COCONUT CREEK, Fla. -- Ileana Garica of South Florida has just entered the Tropical Rainforest exhibit at Butterfly World. She raises her camera and prepares to shoot.
She has a magnificent butterfly, an iridescent blue morpho, framed in her viewfinder. Moving closer, Ileana clicks the shutter. It's one of many pictures she will take today in Butterfly World, the largest butterfly park in the world, home to more than 4,000 butterflies at any given time.
Ileana is not a professional photographer. She is 6 years old and is using a one-time-use camera. Her mom, Tracy, has taken her to Butterfly World to experience the magical metamorphosis of one of the world's most beautiful and amazing creatures, an animal that, after hatching from an egg, begins life as a crawling herbivore with many legs, changes its appearance as a caterpillar five or six times, weaves a cocoon, and emerges as a flying animal that smells with its legs, has four wings and eats sweet pollen.

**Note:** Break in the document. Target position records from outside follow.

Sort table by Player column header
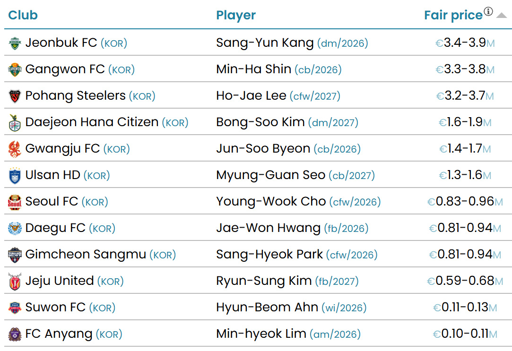 (235, 15)
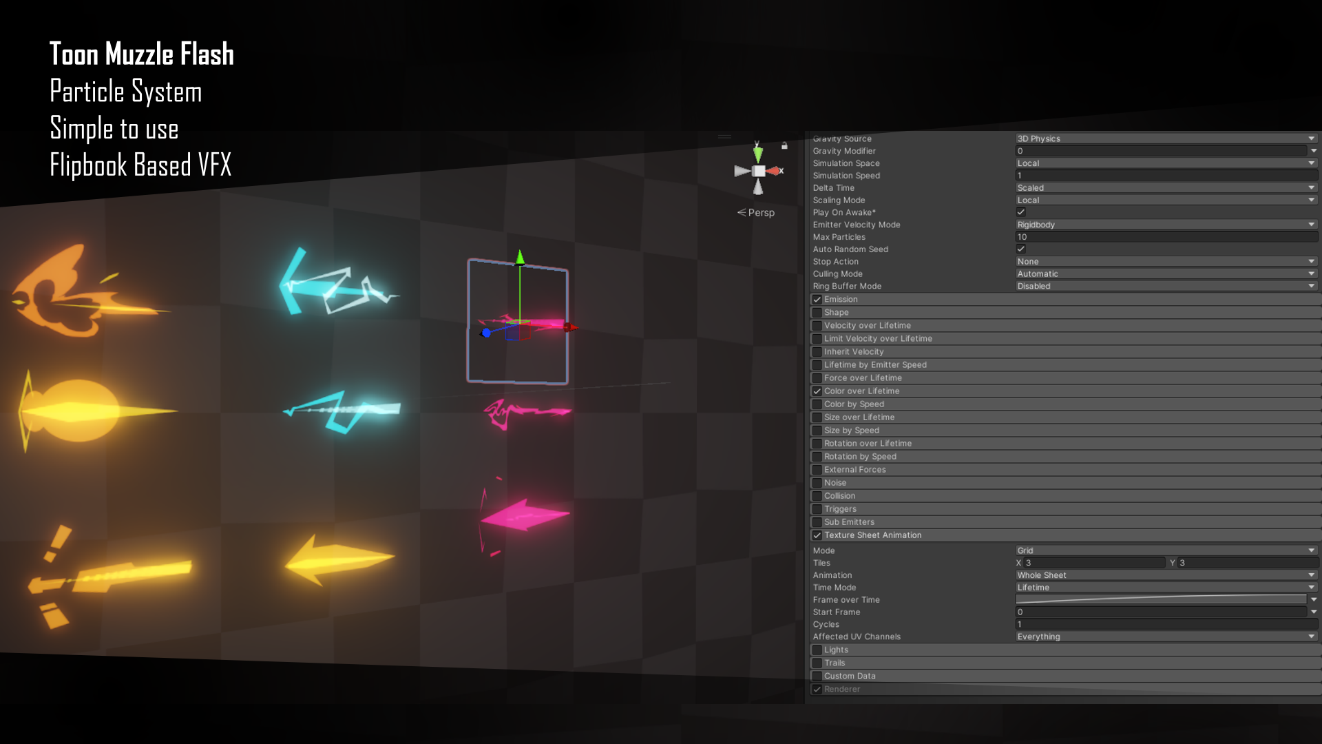The height and width of the screenshot is (744, 1322).
Task: Enable the Noise module checkbox
Action: pyautogui.click(x=817, y=483)
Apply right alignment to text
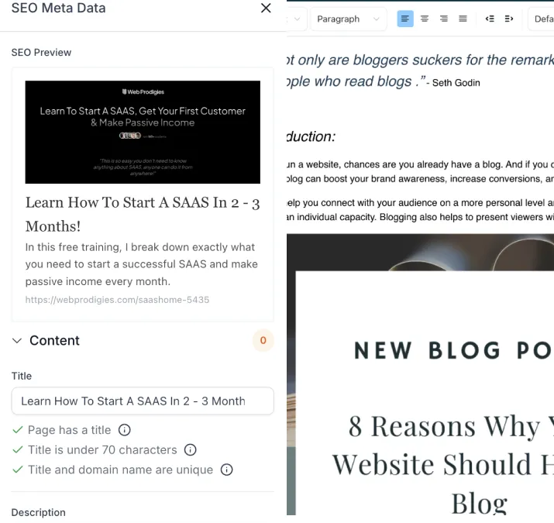The image size is (554, 523). [x=444, y=19]
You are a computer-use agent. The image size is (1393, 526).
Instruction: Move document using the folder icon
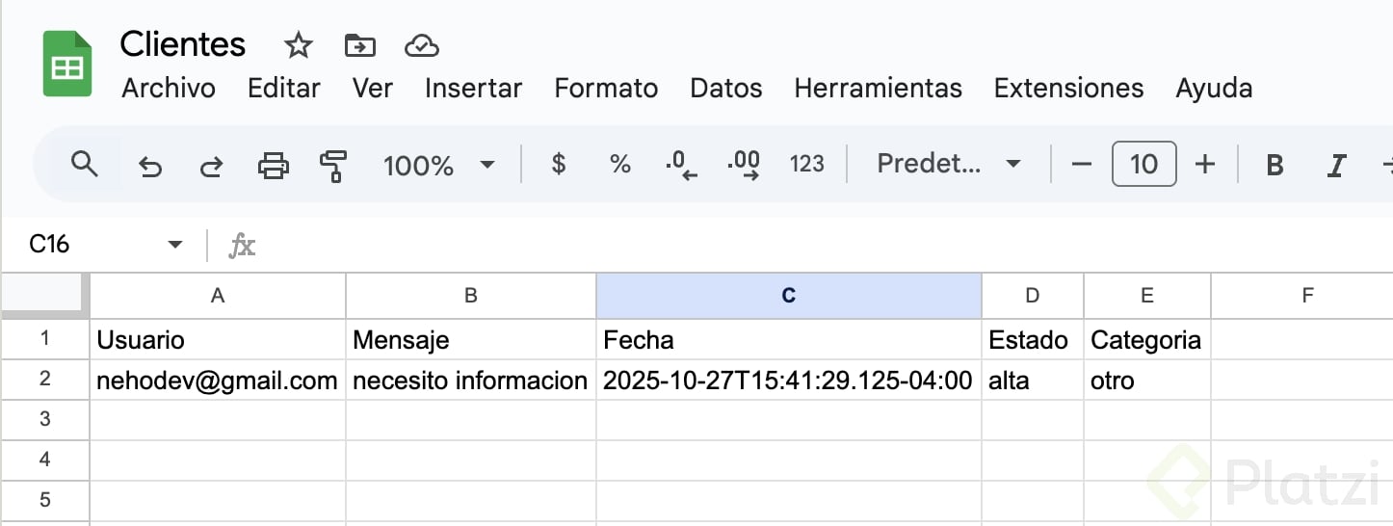click(x=359, y=45)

Ileana is one of many photographers who capture the beauty of butterflies at Butterfly World with their cameras. Photo enthusiast Cesar Rivera, also from South Florida, brings his professional digital camera several times a year to Butterfly World to photograph as many species as he can, which numbers approximately 150.
On this day, Rivera is documenting the life cycle of the butterfly, from egg to mature animal, all of which can be experienced and photographed at Butterfly World. During his photo session, Rivera snapped a shot of a photographer just moments after a white morpho butterfly landed on their camera. A rare shot indeed!

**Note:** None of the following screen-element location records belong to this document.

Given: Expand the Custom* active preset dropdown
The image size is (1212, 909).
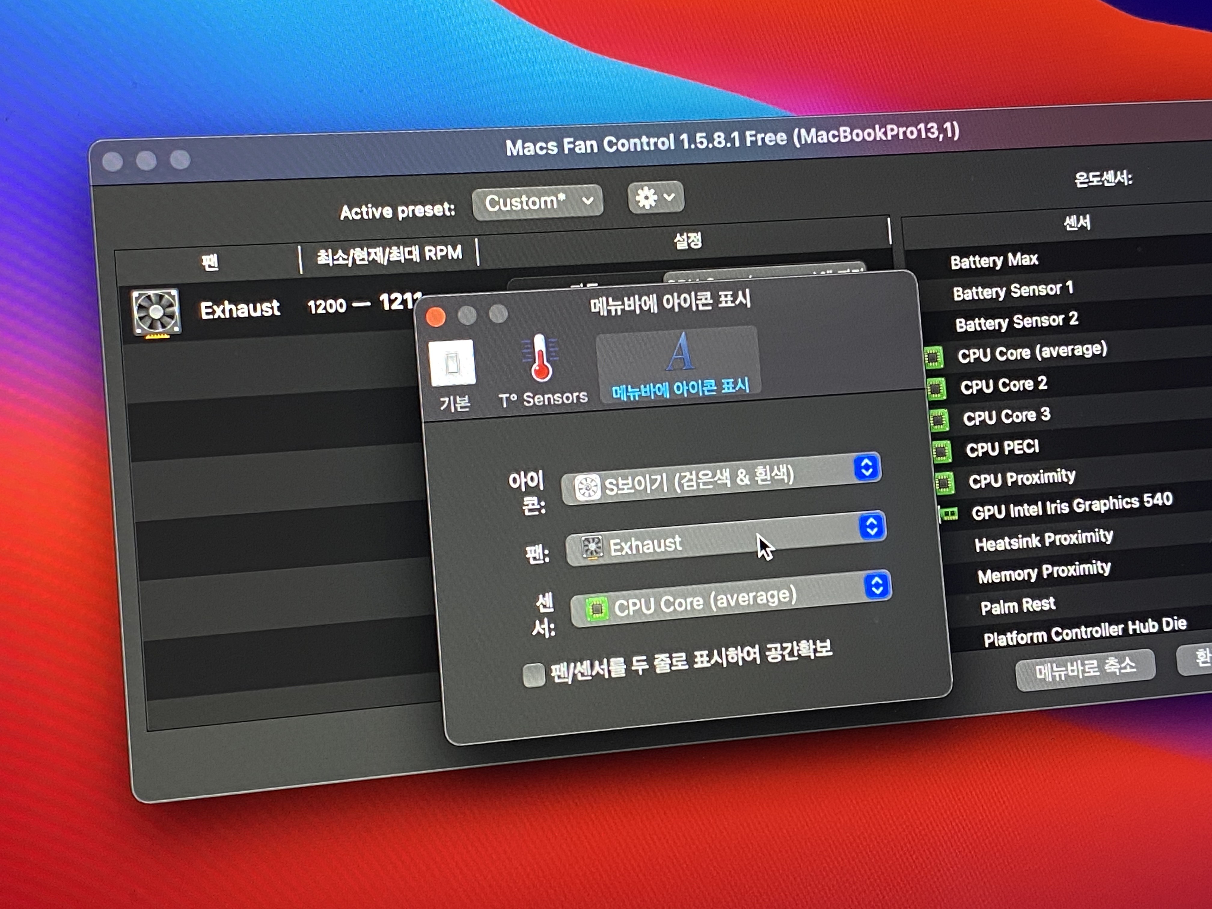Looking at the screenshot, I should [x=537, y=203].
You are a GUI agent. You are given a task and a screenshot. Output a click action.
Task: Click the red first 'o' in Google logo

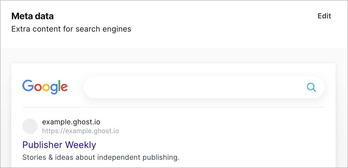(x=38, y=87)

Butterfly World, which celebrates its 15th anniversary in 2003, is the creation of its founder, Ron Boender. It's a hobby gone wild, he readily admits.
Butterflies are the good guys of the bug world, Boender says. They don't cause diseases, and they don't hurt anyone. Butterflies are mystical and magical creatures, and conjure up all types of feelings in children of all ages. Perhaps more important, butterflies make people smile.

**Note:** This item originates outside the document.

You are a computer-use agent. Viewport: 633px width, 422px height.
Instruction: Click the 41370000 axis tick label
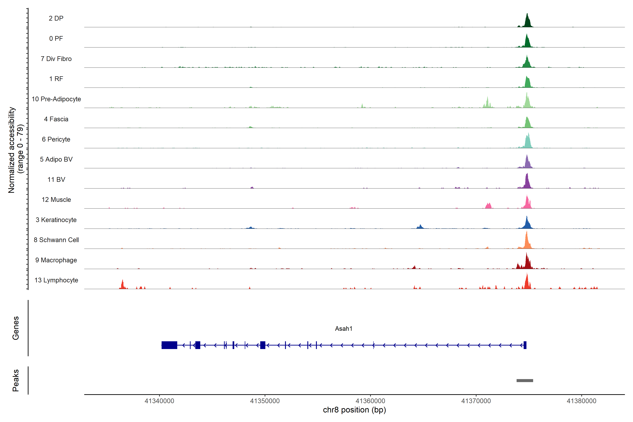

Butterfly World, which covers almost three acres, is divided into several sections, giving visitors a unique insight into the life cycle of a butterfly.
In the Laboratory, visitors can see dozens of cocoons of soon-to-be butterflies, as well as butterflies emerging from cocoons. It's in the lab where butterfly experts raise and study caterpillars and moths.
The Paradise Adventure Aviary, complete with hundreds of topical plants, a pond and waterfall, is an open-air, screened area that is filled with countless colorful and exotic butterflies, some of which often land on visitors. In addition to seeing the piano key, autumn leaf, common rose and tiger butterfly, you'll see several species of moths in this area, including the atlas moth and lunar moth, both about the size of the palm of an adult hand.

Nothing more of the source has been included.